第7話 逃亡

「おはよう。準備は出来た?」

「おはよう!準備万端だよ!まあ、あんまり準備すること無かったけど……」

「まあ、ここなんにも無いからね」

 現在の時刻は午前四時。いつも忙しなく人がうごめく研究所内に人間は数十人しか居なかった。そしてその殆どが研究室内に引き篭っている為、逃亡するには打って付けである。

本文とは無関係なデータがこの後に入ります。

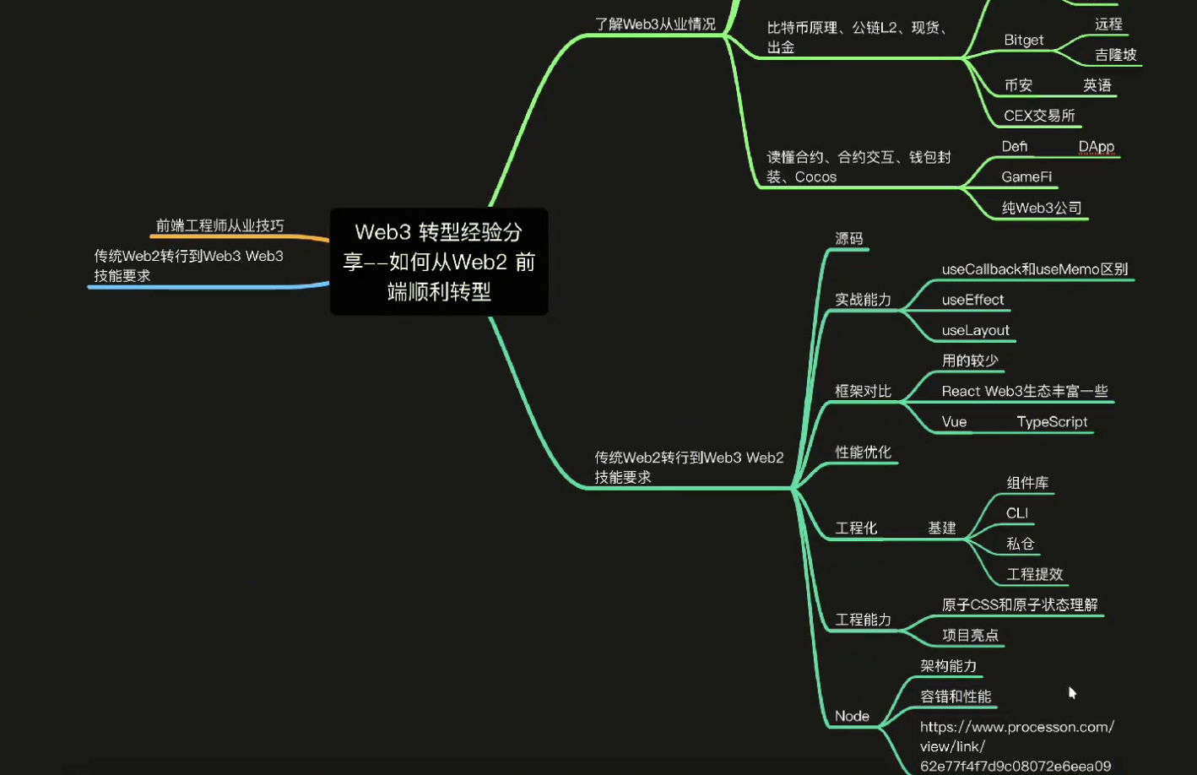Screen dimensions: 1197x775
Task: Click the 吉隆坡 node
Action: click(x=1115, y=55)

「ねぇ、あと一ヶ月って、具体的には八月の何日なの?」

「十八日よ」

「そーなんだ。今日二十日だよね」

「ええ。……『何でもっと早く言わなかったの』何て言わないでちょうだいね」

 セレンの表情が訝しげな表情に変わったのを見て、ライは付け加えた。

「はーい。……あ、この服じゃ街の人にバレちゃうよね。それはもう良いの?」

「心配要らないわ。林の小屋にあなたの服とかその他諸々を置いといたから。あなたを見世物にする気は一切無いから大丈夫」

「おー。さすがだね!ありがと!」

 昨夜、セレンと別れたライは休憩と称して子供用の服や靴。帽子など色々な物を貯金をはたいて大量に買った。そしてそれを研究用の大きなバッグに入れ、林の小屋へ置いて来ていたのだ。バッグには『危険物にて接触禁止 dyライ』と書いた大きな紙を貼り付けておく事にした。

「さあ、人が増える前に出発するわよ」

 ライは左手のアンティークな腕時計を見て言った。

「うん!行こ!」

 セレンは例の如くライの手を握った。

 今、二人の逃避行が始まるのであった。